Mourir dans un fauteuil, quel cinéma papi !

Il venait d’acheter un fauteuil assez confortable, et quand il me fit asseoir sur la banquette en bois, une vieille pièce de chêne ouvragée qui, disait-il avec malice, provenait de l’arbre où d’Artagnan attachait jadis son cheval, ce qui, avant que ma femme ne parte avec un autre étalon, me faisait sourire, je compris que désormais je n’avais plus en face de moi un vieil ami, mais un vieil homme. Certes, son visage éprouvé par l’existence, les rides qui s’émancipaient du front pour flétrir le sourire, les joues qui amassaient sur son visage des rondeurs enfantines, tout ce que la vieillesse devient plus vite que ce que la jeunesse sans futur aucun exclut par principe immédiat s’offrirent à mes yeux voyous, car le fauteuil présentait plus d’attraits que ce faciès de vieillard assis, face à moi, qui le devenais aussi.

Il avait grossi, devenait énorme. Je me souviens d’une phrase qu’il m’avait dite, à laquelle je n’avais prêté aucune attention particulière : « – quand l’imaginaire ne remplit pas ta pensée, tu grossis comme un sac de patates, parce que les patates sont prêtes à tous les sacrifices, pas la pensée ». La pièce sentait le tabac.

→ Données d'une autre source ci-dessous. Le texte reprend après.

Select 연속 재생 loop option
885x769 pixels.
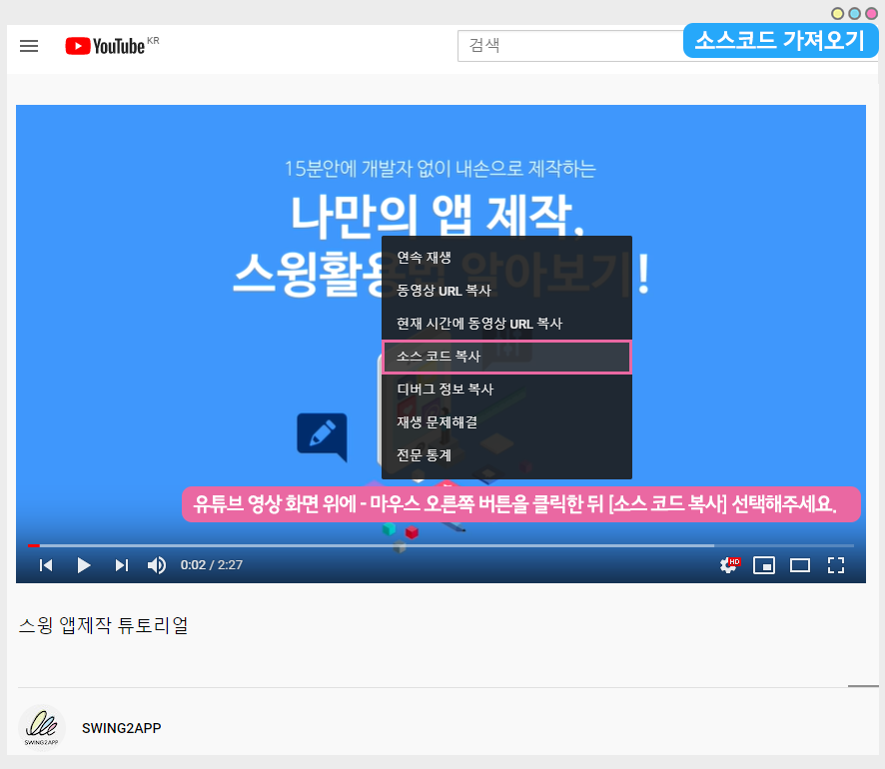point(425,258)
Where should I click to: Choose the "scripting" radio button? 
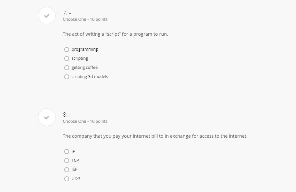click(67, 58)
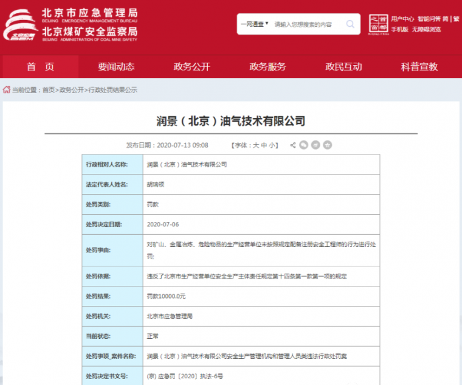
Task: Click the 行政处罚结果公示 breadcrumb link
Action: pyautogui.click(x=113, y=90)
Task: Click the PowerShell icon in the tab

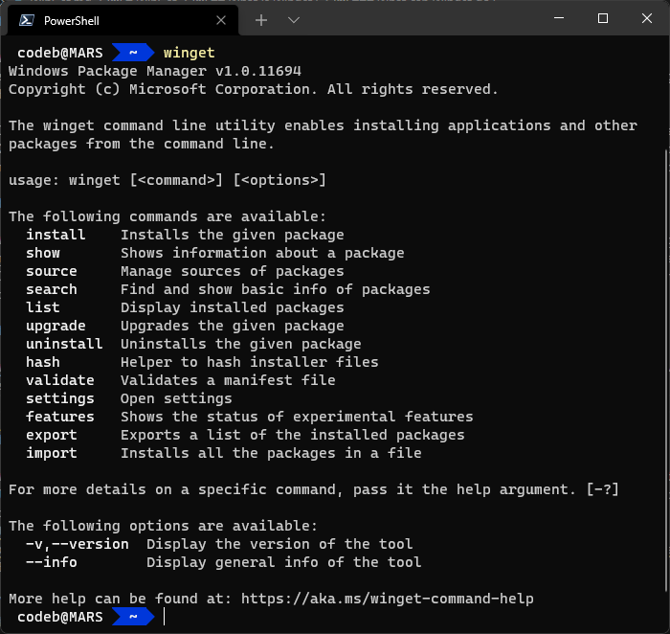Action: pyautogui.click(x=28, y=20)
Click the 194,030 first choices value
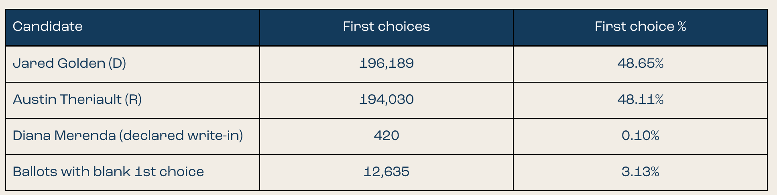 [386, 100]
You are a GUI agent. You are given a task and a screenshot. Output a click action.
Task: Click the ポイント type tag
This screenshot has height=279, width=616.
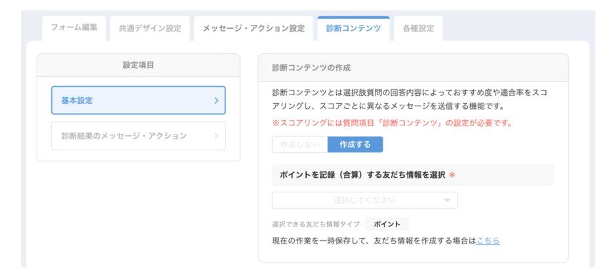(387, 224)
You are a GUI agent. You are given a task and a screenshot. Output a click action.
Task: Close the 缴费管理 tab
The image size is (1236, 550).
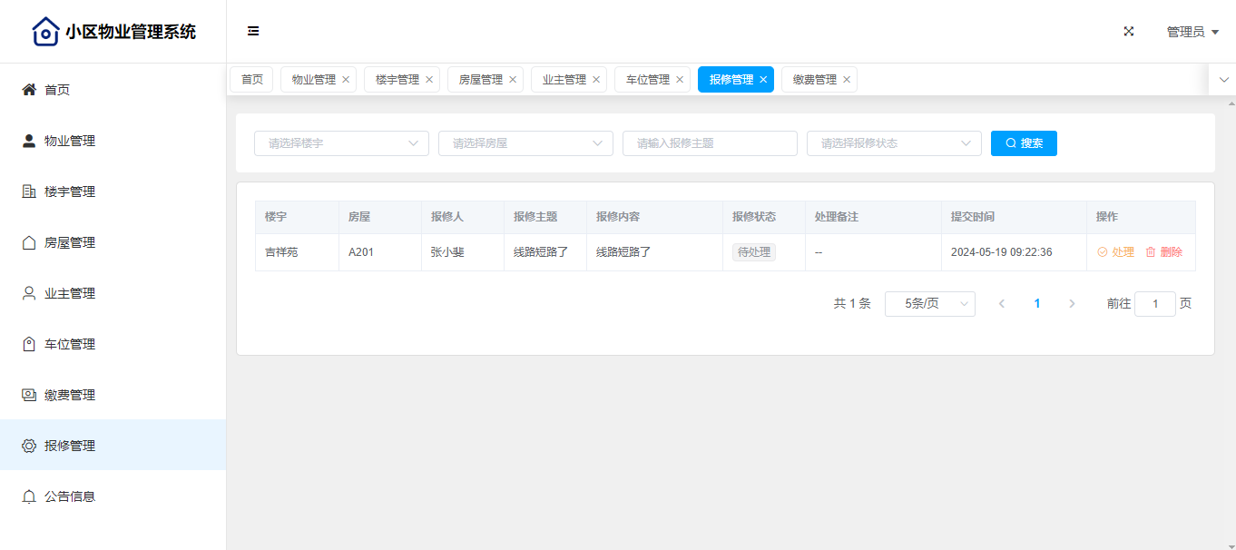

Son sourire goguenard me toisait du coin de l’œil, cet œil noir qui validait bien des précipices, et une longue série de maîtresses évanouies dans le néant de sa vie. Il voulait me voir. Pourquoi, je l’ignorais. Voulait-il donner un corps à la vision de sa solitude, comme d’autres s’offrent le reflet des verres vides à la leur, je ne sais, mais c’est le fauteuil, assez confortable, qui attira mon attention, pas l’homme affalé dedans.

Nous échangeâmes des regards furtifs, quelques mots coutumiers, des souvenirs tournés depuis vers leurs futurs et devenus, à leur tour, Passé. Le monde du travail et l’horizon des barbelés qui couchaient sur la mer un soleil éteint, mais si chaud en journée. Nous parlâmes sans enrôler nos âmes et pourtant, chaque mot couvrait la planète d’un fin tissu de soie, de parcours gigantesques cheminés à petits pas, de lettres d’Orient acheminées à la poste restante de Londres, de tuyaux parcheminés de télégrammes à Paname, de cheminées en hauts fourneaux éteints, nous parlions de nous taire simplement nous souvenir.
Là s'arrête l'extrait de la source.